[Word and element location data]
========================================
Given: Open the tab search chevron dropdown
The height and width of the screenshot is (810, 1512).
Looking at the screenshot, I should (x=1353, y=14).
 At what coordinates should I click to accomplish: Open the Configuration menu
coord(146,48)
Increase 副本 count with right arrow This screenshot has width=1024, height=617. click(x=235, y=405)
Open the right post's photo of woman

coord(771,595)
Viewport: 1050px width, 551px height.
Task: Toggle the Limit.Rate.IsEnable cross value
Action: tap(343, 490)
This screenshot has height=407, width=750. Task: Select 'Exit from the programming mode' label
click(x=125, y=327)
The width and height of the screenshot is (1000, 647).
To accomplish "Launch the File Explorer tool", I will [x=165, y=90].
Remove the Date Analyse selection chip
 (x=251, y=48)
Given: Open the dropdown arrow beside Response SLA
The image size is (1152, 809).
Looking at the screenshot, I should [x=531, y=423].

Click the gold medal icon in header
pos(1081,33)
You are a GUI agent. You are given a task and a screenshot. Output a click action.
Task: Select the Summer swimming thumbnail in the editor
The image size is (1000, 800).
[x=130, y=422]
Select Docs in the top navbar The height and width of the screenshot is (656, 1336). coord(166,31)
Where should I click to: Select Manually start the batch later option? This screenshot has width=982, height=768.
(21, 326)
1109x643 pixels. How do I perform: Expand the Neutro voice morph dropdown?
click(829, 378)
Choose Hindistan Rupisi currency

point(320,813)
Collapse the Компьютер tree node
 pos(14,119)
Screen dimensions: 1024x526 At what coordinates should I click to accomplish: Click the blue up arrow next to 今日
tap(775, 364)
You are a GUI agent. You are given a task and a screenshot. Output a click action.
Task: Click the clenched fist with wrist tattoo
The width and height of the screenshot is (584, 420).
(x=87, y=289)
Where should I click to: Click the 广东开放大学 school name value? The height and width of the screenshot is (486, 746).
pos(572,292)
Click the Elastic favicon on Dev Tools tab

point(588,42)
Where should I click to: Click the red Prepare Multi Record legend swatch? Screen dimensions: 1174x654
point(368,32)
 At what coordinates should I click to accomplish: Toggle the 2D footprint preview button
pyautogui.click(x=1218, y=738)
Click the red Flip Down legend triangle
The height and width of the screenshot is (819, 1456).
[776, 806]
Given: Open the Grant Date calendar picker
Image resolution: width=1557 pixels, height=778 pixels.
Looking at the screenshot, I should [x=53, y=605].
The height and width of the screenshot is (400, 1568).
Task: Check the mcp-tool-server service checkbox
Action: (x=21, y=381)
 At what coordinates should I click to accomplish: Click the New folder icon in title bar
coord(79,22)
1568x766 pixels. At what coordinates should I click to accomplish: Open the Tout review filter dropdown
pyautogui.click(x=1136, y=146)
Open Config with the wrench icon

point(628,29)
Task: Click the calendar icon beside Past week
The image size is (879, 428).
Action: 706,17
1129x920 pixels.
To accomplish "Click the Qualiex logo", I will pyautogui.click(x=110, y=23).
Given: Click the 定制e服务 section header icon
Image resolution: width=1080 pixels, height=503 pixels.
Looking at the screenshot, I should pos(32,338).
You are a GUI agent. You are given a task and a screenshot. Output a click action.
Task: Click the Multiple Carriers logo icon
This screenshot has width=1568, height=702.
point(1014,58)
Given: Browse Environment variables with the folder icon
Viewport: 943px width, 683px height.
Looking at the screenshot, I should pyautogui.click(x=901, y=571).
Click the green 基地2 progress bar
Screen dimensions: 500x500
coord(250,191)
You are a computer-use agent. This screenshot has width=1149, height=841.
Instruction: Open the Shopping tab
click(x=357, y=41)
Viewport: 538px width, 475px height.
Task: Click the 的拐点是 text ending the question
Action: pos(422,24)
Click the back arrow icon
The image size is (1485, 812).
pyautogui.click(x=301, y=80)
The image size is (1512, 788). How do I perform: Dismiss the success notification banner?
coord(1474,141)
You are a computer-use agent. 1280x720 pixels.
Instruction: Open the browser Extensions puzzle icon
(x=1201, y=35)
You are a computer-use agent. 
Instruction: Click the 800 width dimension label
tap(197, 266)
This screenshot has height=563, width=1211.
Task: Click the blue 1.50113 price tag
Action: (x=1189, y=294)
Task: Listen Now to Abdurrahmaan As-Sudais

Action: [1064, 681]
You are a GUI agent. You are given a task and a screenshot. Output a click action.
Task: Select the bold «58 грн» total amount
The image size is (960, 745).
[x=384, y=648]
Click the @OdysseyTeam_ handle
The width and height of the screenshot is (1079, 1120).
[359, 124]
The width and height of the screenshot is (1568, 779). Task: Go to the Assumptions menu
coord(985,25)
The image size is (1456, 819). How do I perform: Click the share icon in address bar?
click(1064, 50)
========================================
WHAT THE TASK ASKS — Copy every line of the records above word for word, leaving nothing out.

RESPONSE TO THIS TASK —
Given: Open the tab search chevron dropdown
The height and width of the screenshot is (810, 1512).
Looking at the screenshot, I should (x=1353, y=14).
 At what coordinates should I click to accomplish: Open the Configuration menu
coord(146,48)
Increase 副本 count with right arrow This screenshot has width=1024, height=617. click(x=235, y=405)
Open the right post's photo of woman

coord(771,595)
Viewport: 1050px width, 551px height.
Task: Toggle the Limit.Rate.IsEnable cross value
Action: tap(343, 490)
This screenshot has height=407, width=750. Task: Select 'Exit from the programming mode' label
click(x=125, y=327)
The width and height of the screenshot is (1000, 647).
To accomplish "Launch the File Explorer tool", I will [x=165, y=90].
Remove the Date Analyse selection chip
 (x=251, y=48)
Given: Open the dropdown arrow beside Response SLA
The image size is (1152, 809).
Looking at the screenshot, I should [x=531, y=423].

Click the gold medal icon in header
pos(1081,33)
You are a GUI agent. You are given a task and a screenshot. Output a click action.
Task: Select the Summer swimming thumbnail in the editor
The image size is (1000, 800).
[x=130, y=422]
Select Docs in the top navbar The height and width of the screenshot is (656, 1336). coord(166,31)
Where should I click to: Select Manually start the batch later option? This screenshot has width=982, height=768.
(21, 326)
1109x643 pixels. How do I perform: Expand the Neutro voice morph dropdown?
click(829, 378)
Choose Hindistan Rupisi currency

point(320,813)
Collapse the Компьютер tree node
 pos(14,119)
Screen dimensions: 1024x526 At what coordinates should I click to accomplish: Click the blue up arrow next to 今日
tap(775, 364)
You are a GUI agent. You are given a task and a screenshot. Output a click action.
Task: Click the clenched fist with wrist tattoo
The width and height of the screenshot is (584, 420).
(x=87, y=289)
Where should I click to: Click the 广东开放大学 school name value? The height and width of the screenshot is (486, 746).
pos(572,292)
Click the Elastic favicon on Dev Tools tab

point(588,42)
Where should I click to: Click the red Prepare Multi Record legend swatch? Screen dimensions: 1174x654
point(368,32)
 At what coordinates should I click to accomplish: Toggle the 2D footprint preview button
pyautogui.click(x=1218, y=738)
Click the red Flip Down legend triangle
The height and width of the screenshot is (819, 1456).
[776, 806]
Given: Open the Grant Date calendar picker
Image resolution: width=1557 pixels, height=778 pixels.
Looking at the screenshot, I should [x=53, y=605].
The height and width of the screenshot is (400, 1568).
Task: Check the mcp-tool-server service checkbox
Action: (x=21, y=381)
 At what coordinates should I click to accomplish: Click the New folder icon in title bar
coord(79,22)
1568x766 pixels. At what coordinates should I click to accomplish: Open the Tout review filter dropdown
pyautogui.click(x=1136, y=146)
Open Config with the wrench icon

point(628,29)
Task: Click the calendar icon beside Past week
The image size is (879, 428).
Action: 706,17
1129x920 pixels.
To accomplish "Click the Qualiex logo", I will pyautogui.click(x=110, y=23).
Given: Click the 定制e服务 section header icon
Image resolution: width=1080 pixels, height=503 pixels.
Looking at the screenshot, I should pos(32,338).
You are a GUI agent. You are given a task and a screenshot. Output a click action.
Task: Click the Multiple Carriers logo icon
This screenshot has width=1568, height=702.
point(1014,58)
Given: Browse Environment variables with the folder icon
Viewport: 943px width, 683px height.
Looking at the screenshot, I should pyautogui.click(x=901, y=571).
Click the green 基地2 progress bar
Screen dimensions: 500x500
coord(250,191)
You are a computer-use agent. This screenshot has width=1149, height=841.
Instruction: Open the Shopping tab
click(x=357, y=41)
Viewport: 538px width, 475px height.
Task: Click the 的拐点是 text ending the question
Action: pos(422,24)
Click the back arrow icon
The image size is (1485, 812).
pyautogui.click(x=301, y=80)
The image size is (1512, 788). How do I perform: Dismiss the success notification banner?
coord(1474,141)
You are a computer-use agent. 1280x720 pixels.
Instruction: Open the browser Extensions puzzle icon
(x=1201, y=35)
You are a computer-use agent. 
Instruction: Click the 800 width dimension label
tap(197, 266)
This screenshot has height=563, width=1211.
Task: Click the blue 1.50113 price tag
Action: (x=1189, y=294)
Task: Listen Now to Abdurrahmaan As-Sudais

Action: [1064, 681]
You are a GUI agent. You are given a task and a screenshot. Output a click action.
Task: Select the bold «58 грн» total amount
The image size is (960, 745).
[x=384, y=648]
Click the @OdysseyTeam_ handle
The width and height of the screenshot is (1079, 1120).
[359, 124]
The width and height of the screenshot is (1568, 779). Task: Go to the Assumptions menu
coord(985,25)
The image size is (1456, 819). How do I perform: Click the share icon in address bar?
click(1064, 50)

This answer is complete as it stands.